It doesn't matter whether plans actually existed, or whether a threat was truly posed---they didn't, as the article to which LGF links clearly states. It does not matter. The mere discovery of materials discussing public school security, in the abstract, in the possession of a person engaged in armed conflict against Coalition forces in the Middle East, is enough to contemplate for the moment. It crossed their minds.
Incidentally, a few weeks ago I posted a prediction on this sort of thing happening at StrategyPage's prediction market, though I thought Europe a more likely place for it to occur.
I'm not a particularly bright or well-spoken or uniquely malicious person, and it crossed my mind.
Now take a deep breath and one looong step backward to see the bigger picture.
Public schools are not the only vulnerable public spaces in America. They represent a tiny fraction of them all. Add day care centers, nursing homes, and churches. Then add shopping malls. Then keep on adding.
We can't put armed guards and concertina wire around them all. We can't put automatically locked doors and ID card swipers at all the entrances to them.
My day job is on a military base. I know what it's like to work in facilities that protect themselves like that, 24/7. It is incredibly expensive, incredibly slow, and it brings out the worst in people who think they are smarter than you. I can work like that but I will not live like that, and I won't ask my neighbors or teach my kids to live like that either. Our economy cannot survive it and our national character will not tolerate it.

*Data section*.
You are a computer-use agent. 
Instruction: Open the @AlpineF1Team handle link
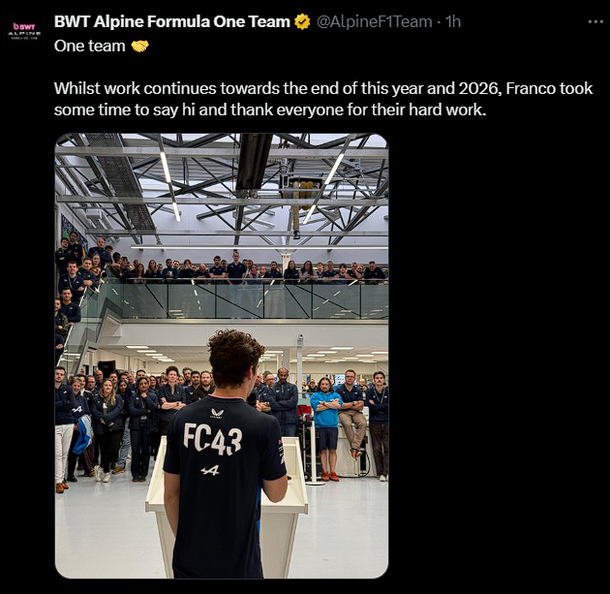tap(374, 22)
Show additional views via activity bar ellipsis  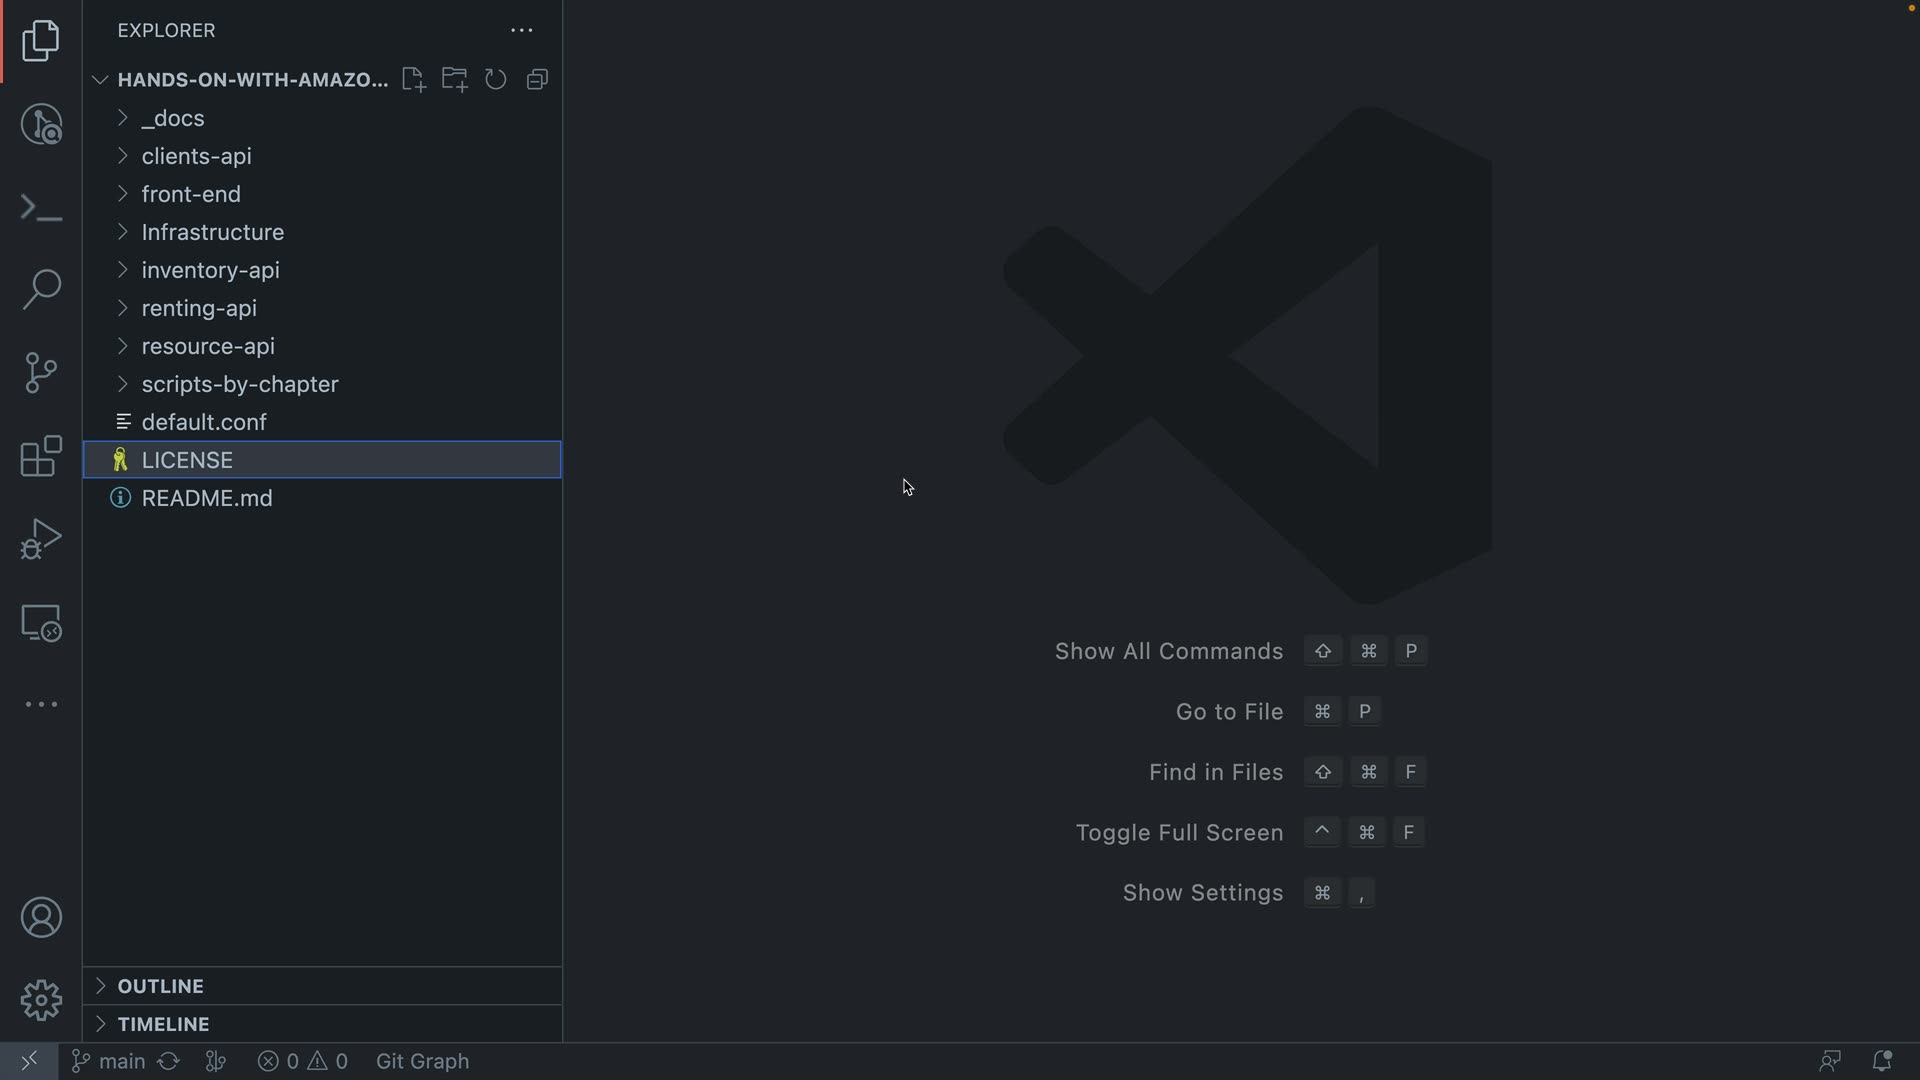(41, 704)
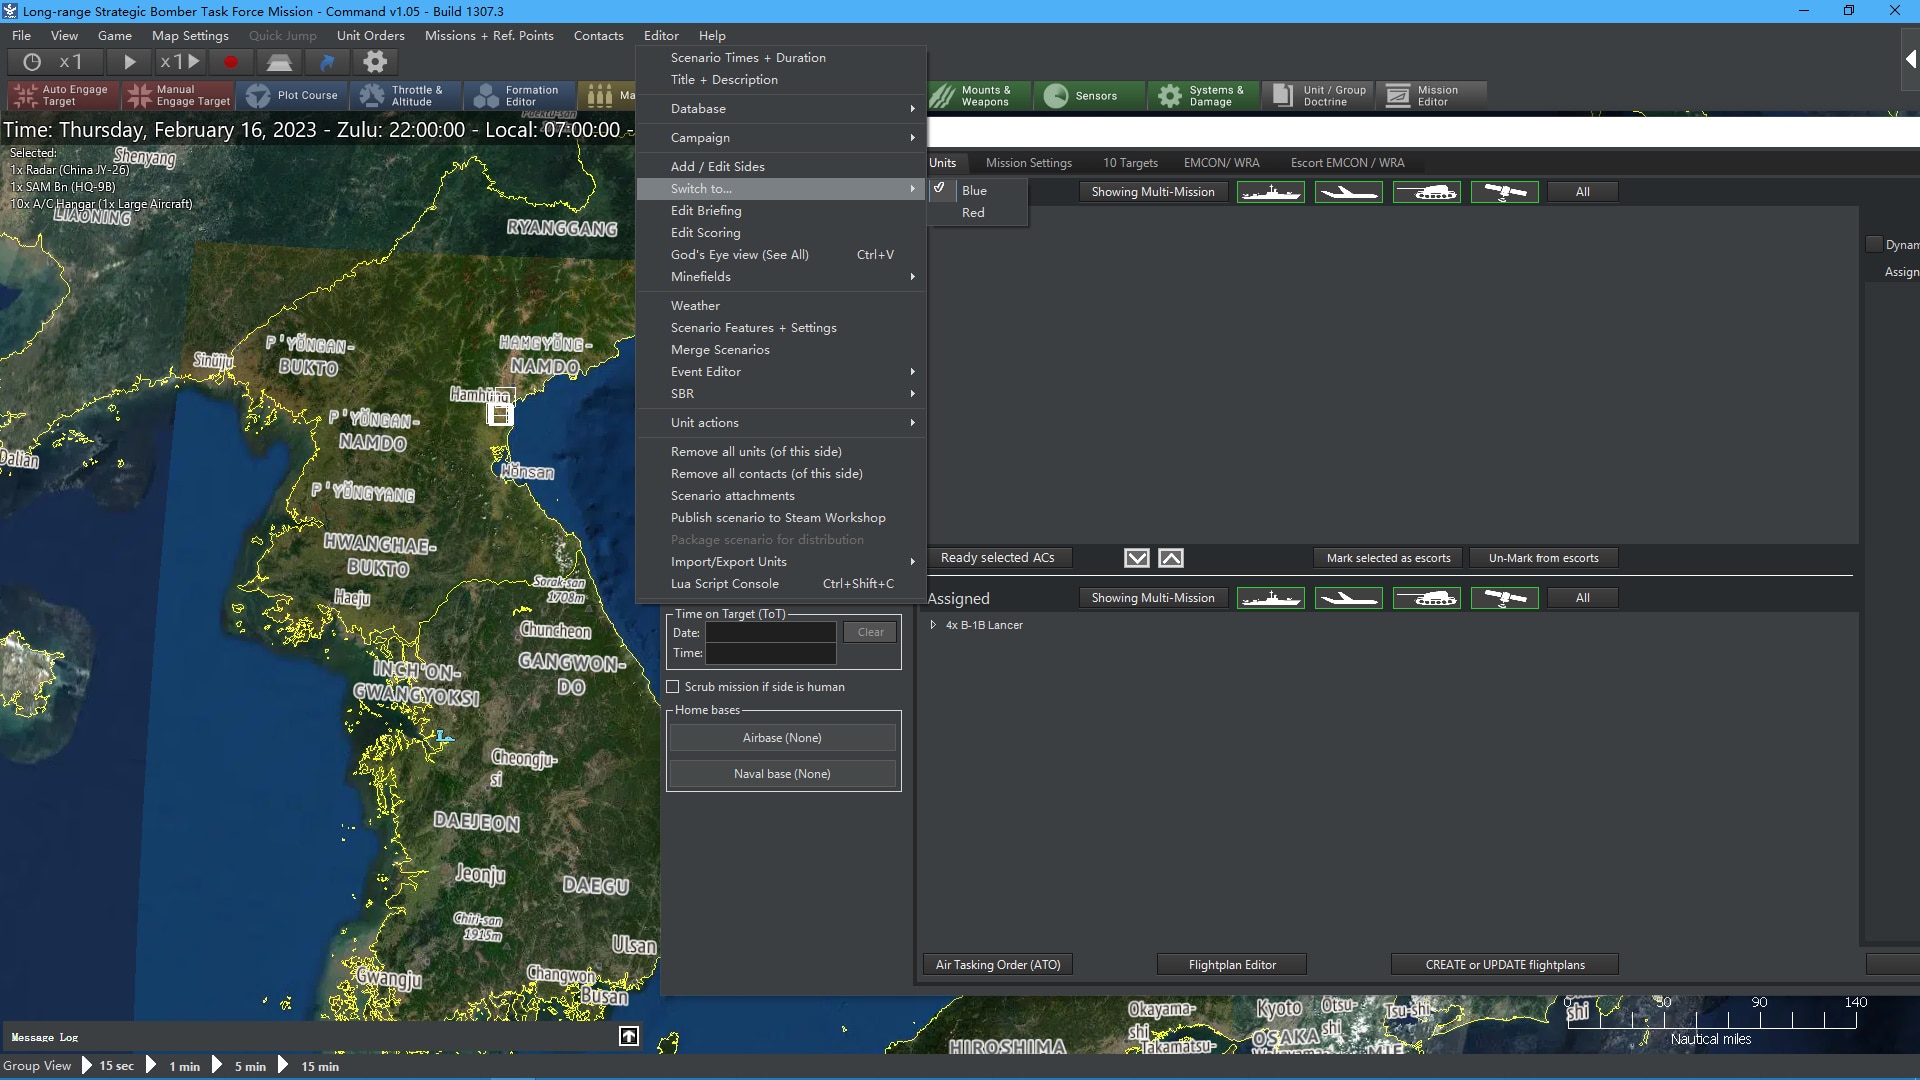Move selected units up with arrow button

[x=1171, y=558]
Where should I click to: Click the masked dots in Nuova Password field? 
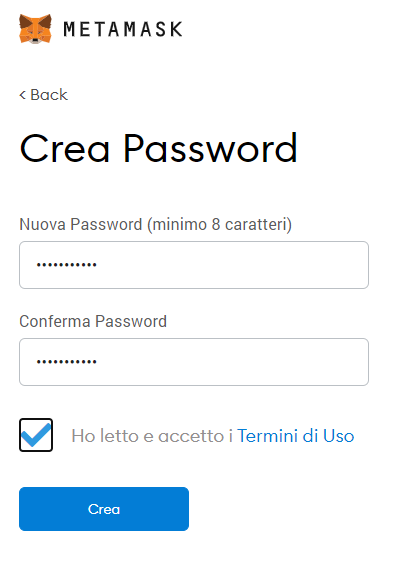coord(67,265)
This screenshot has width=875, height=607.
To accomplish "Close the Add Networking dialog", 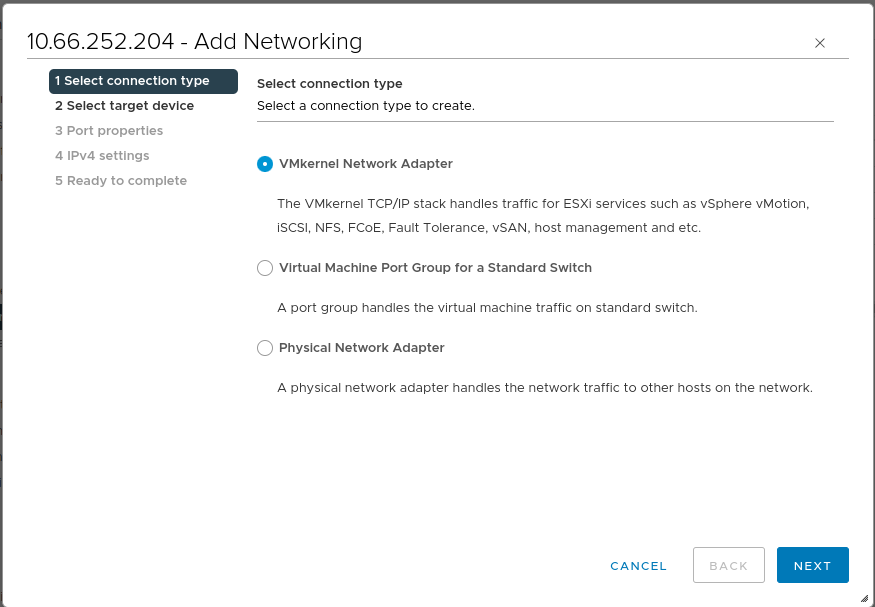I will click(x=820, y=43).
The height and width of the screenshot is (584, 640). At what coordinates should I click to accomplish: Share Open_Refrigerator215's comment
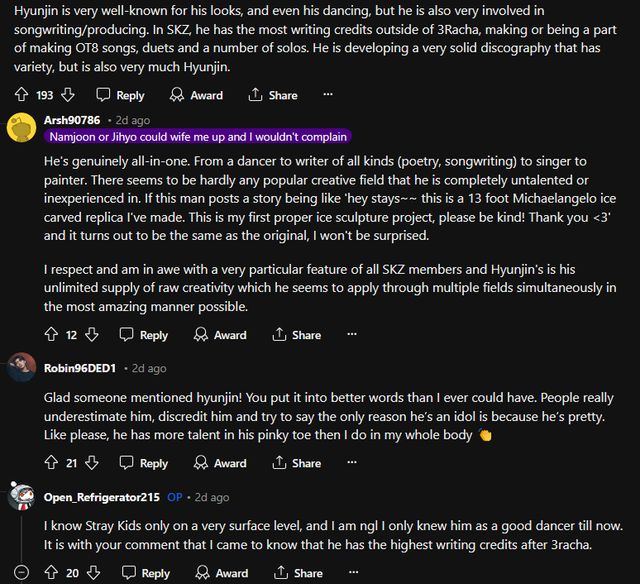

*Aim of the exercise*.
Reproduce verbatim the passage of the commentary on public school security above that opens with the words containing "Public schools are" and closes with "entrances to them.".

*Response to the exercise*.
Public schools are not the only vulnerable public spaces in America. They represent a tiny fraction of them all. Add day care centers, nursing homes, and churches. Then add shopping malls. Then keep on adding.
We can't put armed guards and concertina wire around them all. We can't put automatically locked doors and ID card swipers at all the entrances to them.